═══ Supplied material
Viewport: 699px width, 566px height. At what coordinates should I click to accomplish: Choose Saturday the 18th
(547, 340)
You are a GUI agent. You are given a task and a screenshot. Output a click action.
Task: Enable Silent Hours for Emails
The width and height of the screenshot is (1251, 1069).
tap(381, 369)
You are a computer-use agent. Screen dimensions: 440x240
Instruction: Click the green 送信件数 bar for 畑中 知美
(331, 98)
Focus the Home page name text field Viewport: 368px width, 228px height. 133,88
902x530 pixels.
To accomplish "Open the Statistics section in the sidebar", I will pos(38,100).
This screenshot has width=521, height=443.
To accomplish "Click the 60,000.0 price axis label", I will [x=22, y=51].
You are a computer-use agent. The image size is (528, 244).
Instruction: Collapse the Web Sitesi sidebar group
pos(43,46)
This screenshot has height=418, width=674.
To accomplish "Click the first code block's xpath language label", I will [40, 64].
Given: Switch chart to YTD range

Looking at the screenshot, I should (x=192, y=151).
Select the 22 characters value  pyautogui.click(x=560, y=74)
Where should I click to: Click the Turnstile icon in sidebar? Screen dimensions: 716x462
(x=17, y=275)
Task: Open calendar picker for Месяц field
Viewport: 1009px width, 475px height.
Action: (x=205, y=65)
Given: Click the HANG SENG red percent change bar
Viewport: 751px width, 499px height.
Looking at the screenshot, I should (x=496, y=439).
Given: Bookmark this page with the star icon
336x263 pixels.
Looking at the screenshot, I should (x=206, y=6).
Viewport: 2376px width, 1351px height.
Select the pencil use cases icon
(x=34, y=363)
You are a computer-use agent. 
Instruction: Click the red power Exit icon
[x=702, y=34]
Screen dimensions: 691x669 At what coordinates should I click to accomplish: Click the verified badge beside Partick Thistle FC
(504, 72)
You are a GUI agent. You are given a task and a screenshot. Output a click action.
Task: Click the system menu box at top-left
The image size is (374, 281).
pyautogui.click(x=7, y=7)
══════
◆ Task to complete ◆
Write out the material again, replacing every "Viewport" with "Display" and changing nothing else.

◆ Task result ◆
Display: 699px width, 566px height. At what coordinates should I click to accomplish: Choose Saturday the 18th
(547, 340)
You are a GUI agent. You are given a task and a screenshot. Output a click action.
Task: Enable Silent Hours for Emails
The width and height of the screenshot is (1251, 1069).
tap(381, 369)
You are a computer-use agent. Screen dimensions: 440x240
Instruction: Click the green 送信件数 bar for 畑中 知美
(331, 98)
Focus the Home page name text field Display: 368px width, 228px height. 133,88
902x530 pixels.
To accomplish "Open the Statistics section in the sidebar", I will pos(38,100).
This screenshot has width=521, height=443.
To accomplish "Click the 60,000.0 price axis label", I will [x=22, y=51].
You are a computer-use agent. The image size is (528, 244).
Instruction: Collapse the Web Sitesi sidebar group
pos(43,46)
This screenshot has height=418, width=674.
To accomplish "Click the first code block's xpath language label", I will [40, 64].
Given: Switch chart to YTD range

Looking at the screenshot, I should (x=192, y=151).
Select the 22 characters value  pyautogui.click(x=560, y=74)
Where should I click to: Click the Turnstile icon in sidebar? Screen dimensions: 716x462
(x=17, y=275)
Task: Open calendar picker for Месяц field
Display: 1009px width, 475px height.
Action: (x=205, y=65)
Given: Click the HANG SENG red percent change bar
Display: 751px width, 499px height.
Looking at the screenshot, I should (x=496, y=439).
Given: Bookmark this page with the star icon
336x263 pixels.
Looking at the screenshot, I should (x=206, y=6).
Display: 2376px width, 1351px height.
Select the pencil use cases icon
(x=34, y=363)
You are a computer-use agent. 
Instruction: Click the red power Exit icon
[x=702, y=34]
Screen dimensions: 691x669 At what coordinates should I click to accomplish: Click the verified badge beside Partick Thistle FC
(504, 72)
You are a GUI agent. You are given a task and a screenshot. Output a click action.
Task: Click the system menu box at top-left
The image size is (374, 281).
pyautogui.click(x=7, y=7)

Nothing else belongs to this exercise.